[WRITTEN TASK] Can you render every line of the items below as a Markdown table, with columns headed No. and Line, numbering each row and leaving out blank lines?

[TASK MATERIAL]
· · · ·
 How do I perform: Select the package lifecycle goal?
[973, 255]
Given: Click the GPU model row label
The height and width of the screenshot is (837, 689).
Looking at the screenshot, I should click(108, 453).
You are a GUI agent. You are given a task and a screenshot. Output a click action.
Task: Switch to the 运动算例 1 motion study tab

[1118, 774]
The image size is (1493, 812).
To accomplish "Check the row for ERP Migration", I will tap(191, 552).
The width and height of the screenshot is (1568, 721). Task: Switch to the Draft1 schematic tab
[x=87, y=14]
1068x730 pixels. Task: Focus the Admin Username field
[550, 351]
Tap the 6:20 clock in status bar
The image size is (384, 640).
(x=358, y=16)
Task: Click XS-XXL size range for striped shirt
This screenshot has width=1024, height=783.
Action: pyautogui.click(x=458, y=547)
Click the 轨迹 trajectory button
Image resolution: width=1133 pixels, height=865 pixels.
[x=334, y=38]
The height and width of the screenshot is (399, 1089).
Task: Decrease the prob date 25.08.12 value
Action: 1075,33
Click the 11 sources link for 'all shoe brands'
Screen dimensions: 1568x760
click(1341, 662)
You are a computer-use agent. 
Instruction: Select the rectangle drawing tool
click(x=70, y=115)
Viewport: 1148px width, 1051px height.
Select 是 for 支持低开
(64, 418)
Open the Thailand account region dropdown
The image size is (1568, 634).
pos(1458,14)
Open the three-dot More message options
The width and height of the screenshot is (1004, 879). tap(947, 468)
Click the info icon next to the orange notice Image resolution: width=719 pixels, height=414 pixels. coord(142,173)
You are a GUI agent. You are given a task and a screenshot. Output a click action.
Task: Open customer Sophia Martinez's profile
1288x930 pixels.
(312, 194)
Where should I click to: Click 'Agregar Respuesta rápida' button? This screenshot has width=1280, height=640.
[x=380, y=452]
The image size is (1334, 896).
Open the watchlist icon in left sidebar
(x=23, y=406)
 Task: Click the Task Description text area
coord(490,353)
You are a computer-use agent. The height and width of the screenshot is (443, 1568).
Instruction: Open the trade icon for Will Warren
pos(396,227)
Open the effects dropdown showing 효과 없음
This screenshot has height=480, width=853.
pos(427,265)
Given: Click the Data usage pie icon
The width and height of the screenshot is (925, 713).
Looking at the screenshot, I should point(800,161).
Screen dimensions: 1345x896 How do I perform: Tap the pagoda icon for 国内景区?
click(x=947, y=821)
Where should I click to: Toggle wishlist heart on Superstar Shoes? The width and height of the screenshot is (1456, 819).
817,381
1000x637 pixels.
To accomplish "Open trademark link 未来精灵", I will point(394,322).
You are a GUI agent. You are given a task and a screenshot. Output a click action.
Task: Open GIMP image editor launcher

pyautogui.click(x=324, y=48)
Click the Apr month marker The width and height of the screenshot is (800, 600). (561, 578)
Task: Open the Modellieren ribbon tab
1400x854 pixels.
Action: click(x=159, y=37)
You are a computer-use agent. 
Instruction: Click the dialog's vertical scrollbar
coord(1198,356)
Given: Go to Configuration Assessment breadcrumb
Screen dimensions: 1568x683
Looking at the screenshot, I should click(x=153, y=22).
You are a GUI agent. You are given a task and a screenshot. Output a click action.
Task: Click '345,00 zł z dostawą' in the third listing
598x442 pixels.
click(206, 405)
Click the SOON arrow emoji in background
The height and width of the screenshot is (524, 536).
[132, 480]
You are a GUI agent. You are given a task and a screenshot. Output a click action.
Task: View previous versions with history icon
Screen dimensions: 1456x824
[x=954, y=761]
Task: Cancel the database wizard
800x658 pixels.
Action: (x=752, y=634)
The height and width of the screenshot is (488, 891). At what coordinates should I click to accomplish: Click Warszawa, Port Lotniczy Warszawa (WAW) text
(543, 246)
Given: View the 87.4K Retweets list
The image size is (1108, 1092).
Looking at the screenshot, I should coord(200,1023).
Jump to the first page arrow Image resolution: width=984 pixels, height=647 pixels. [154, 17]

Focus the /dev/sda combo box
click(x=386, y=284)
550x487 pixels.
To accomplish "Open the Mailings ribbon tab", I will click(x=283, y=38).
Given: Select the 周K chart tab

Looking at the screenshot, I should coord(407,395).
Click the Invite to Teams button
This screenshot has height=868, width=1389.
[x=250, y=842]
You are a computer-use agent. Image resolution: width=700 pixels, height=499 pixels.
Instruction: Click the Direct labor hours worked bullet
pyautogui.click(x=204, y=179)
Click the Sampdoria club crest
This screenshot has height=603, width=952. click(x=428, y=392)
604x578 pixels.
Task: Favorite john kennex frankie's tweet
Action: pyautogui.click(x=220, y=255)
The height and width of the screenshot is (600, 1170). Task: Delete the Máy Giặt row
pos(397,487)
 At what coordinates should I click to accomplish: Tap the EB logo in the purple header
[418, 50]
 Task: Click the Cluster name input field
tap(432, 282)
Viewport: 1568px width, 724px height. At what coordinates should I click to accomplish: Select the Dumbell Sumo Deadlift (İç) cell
· · · ·
[TASK RESPONSE]
| No. | Line |
|---|---|
| 1 |  How do I perform: Select the package lifecycle goal? |
| 2 | [973, 255] |
| 3 | Given: Click the GPU model row label |
| 4 | The height and width of the screenshot is (837, 689). |
| 5 | Looking at the screenshot, I should click(108, 453). |
| 6 | You are a GUI agent. You are given a task and a screenshot. Output a click action. |
| 7 | Task: Switch to the 运动算例 1 motion study tab |
| 8 | [1118, 774] |
| 9 | The image size is (1493, 812). |
| 10 | To accomplish "Check the row for ERP Migration", I will tap(191, 552). |
| 11 | The width and height of the screenshot is (1568, 721). Task: Switch to the Draft1 schematic tab |
| 12 | [x=87, y=14] |
| 13 | 1068x730 pixels. Task: Focus the Admin Username field |
| 14 | [550, 351] |
| 15 | Tap the 6:20 clock in status bar |
| 16 | The image size is (384, 640). |
| 17 | (x=358, y=16) |
| 18 | Task: Click XS-XXL size range for striped shirt |
| 19 | This screenshot has width=1024, height=783. |
| 20 | Action: pyautogui.click(x=458, y=547) |
| 21 | Click the 轨迹 trajectory button |
| 22 | Image resolution: width=1133 pixels, height=865 pixels. |
| 23 | [x=334, y=38] |
| 24 | The height and width of the screenshot is (399, 1089). |
| 25 | Task: Decrease the prob date 25.08.12 value |
| 26 | Action: 1075,33 |
| 27 | Click the 11 sources link for 'all shoe brands' |
| 28 | Screen dimensions: 1568x760 |
| 29 | click(1341, 662) |
| 30 | You are a computer-use agent.  |
| 31 | Instruction: Select the rectangle drawing tool |
| 32 | click(x=70, y=115) |
| 33 | Viewport: 1148px width, 1051px height. |
| 34 | Select 是 for 支持低开 |
| 35 | (64, 418) |
| 36 | Open the Thailand account region dropdown |
| 37 | The image size is (1568, 634). |
| 38 | pos(1458,14) |
| 39 | Open the three-dot More message options |
| 40 | The width and height of the screenshot is (1004, 879). tap(947, 468) |
| 41 | Click the info icon next to the orange notice Image resolution: width=719 pixels, height=414 pixels. coord(142,173) |
| 42 | You are a GUI agent. You are given a task and a screenshot. Output a click action. |
| 43 | Task: Open customer Sophia Martinez's profile |
| 44 | 1288x930 pixels. |
| 45 | (312, 194) |
| 46 | Where should I click to: Click 'Agregar Respuesta rápida' button? This screenshot has width=1280, height=640. |
| 47 | [x=380, y=452] |
| 48 | The image size is (1334, 896). |
| 49 | Open the watchlist icon in left sidebar |
| 50 | (x=23, y=406) |
| 51 |  Task: Click the Task Description text area |
| 52 | coord(490,353) |
| 53 | You are a computer-use agent. The height and width of the screenshot is (443, 1568). |
| 54 | Instruction: Open the trade icon for Will Warren |
| 55 | pos(396,227) |
| 56 | Open the effects dropdown showing 효과 없음 |
| 57 | This screenshot has height=480, width=853. |
| 58 | pos(427,265) |
| 59 | Given: Click the Data usage pie icon |
| 60 | The width and height of the screenshot is (925, 713). |
| 61 | Looking at the screenshot, I should point(800,161). |
| 62 | Screen dimensions: 1345x896 How do I perform: Tap the pagoda icon for 国内景区? |
| 63 | click(x=947, y=821) |
| 64 | Where should I click to: Toggle wishlist heart on Superstar Shoes? The width and height of the screenshot is (1456, 819). |
| 65 | 817,381 |
| 66 | 1000x637 pixels. |
| 67 | To accomplish "Open trademark link 未来精灵", I will point(394,322). |
| 68 | You are a GUI agent. You are given a task and a screenshot. Output a click action. |
| 69 | Task: Open GIMP image editor launcher |
| 70 | pyautogui.click(x=324, y=48) |
| 71 | Click the Apr month marker The width and height of the screenshot is (800, 600). (561, 578) |
| 72 | Task: Open the Modellieren ribbon tab |
| 73 | 1400x854 pixels. |
| 74 | Action: click(x=159, y=37) |
| 75 | You are a computer-use agent.  |
| 76 | Instruction: Click the dialog's vertical scrollbar |
| 77 | coord(1198,356) |
| 78 | Given: Go to Configuration Assessment breadcrumb |
| 79 | Screen dimensions: 1568x683 |
| 80 | Looking at the screenshot, I should click(x=153, y=22). |
| 81 | You are a GUI agent. You are given a task and a screenshot. Output a click action. |
| 82 | Task: Click '345,00 zł z dostawą' in the third listing |
| 83 | 598x442 pixels. |
| 84 | click(206, 405) |
| 85 | Click the SOON arrow emoji in background |
| 86 | The height and width of the screenshot is (524, 536). |
| 87 | [132, 480] |
| 88 | You are a GUI agent. You are given a task and a screenshot. Output a click action. |
| 89 | Task: View previous versions with history icon |
| 90 | Screen dimensions: 1456x824 |
| 91 | [x=954, y=761] |
| 92 | Task: Cancel the database wizard |
| 93 | 800x658 pixels. |
| 94 | Action: (x=752, y=634) |
| 95 | The height and width of the screenshot is (488, 891). At what coordinates should I click to accomplish: Click Warszawa, Port Lotniczy Warszawa (WAW) text |
| 96 | (543, 246) |
| 97 | Given: View the 87.4K Retweets list |
| 98 | The image size is (1108, 1092). |
| 99 | Looking at the screenshot, I should coord(200,1023). |
| 100 | Jump to the first page arrow Image resolution: width=984 pixels, height=647 pixels. [154, 17] |
| 101 | Focus the /dev/sda combo box |
| 102 | click(x=386, y=284) |
| 103 | 550x487 pixels. |
| 104 | To accomplish "Open the Mailings ribbon tab", I will click(x=283, y=38). |
| 105 | Given: Select the 周K chart tab |
| 106 | Looking at the screenshot, I should coord(407,395). |
| 107 | Click the Invite to Teams button |
| 108 | This screenshot has height=868, width=1389. |
| 109 | [x=250, y=842] |
| 110 | You are a computer-use agent. Image resolution: width=700 pixels, height=499 pixels. |
| 111 | Instruction: Click the Direct labor hours worked bullet |
| 112 | pyautogui.click(x=204, y=179) |
| 113 | Click the Sampdoria club crest |
| 114 | This screenshot has height=603, width=952. click(x=428, y=392) |
| 115 | 604x578 pixels. |
| 116 | Task: Favorite john kennex frankie's tweet |
| 117 | Action: pyautogui.click(x=220, y=255) |
| 118 | The height and width of the screenshot is (600, 1170). Task: Delete the Máy Giặt row |
| 119 | pos(397,487) |
| 120 |  At what coordinates should I click to accomplish: Tap the EB logo in the purple header |
| 121 | [418, 50] |
| 122 |  Task: Click the Cluster name input field |
| 123 | tap(432, 282) |
| 124 | Viewport: 1568px width, 724px height. At what coordinates should I click to accomplish: Select the Dumbell Sumo Deadlift (İç) cell |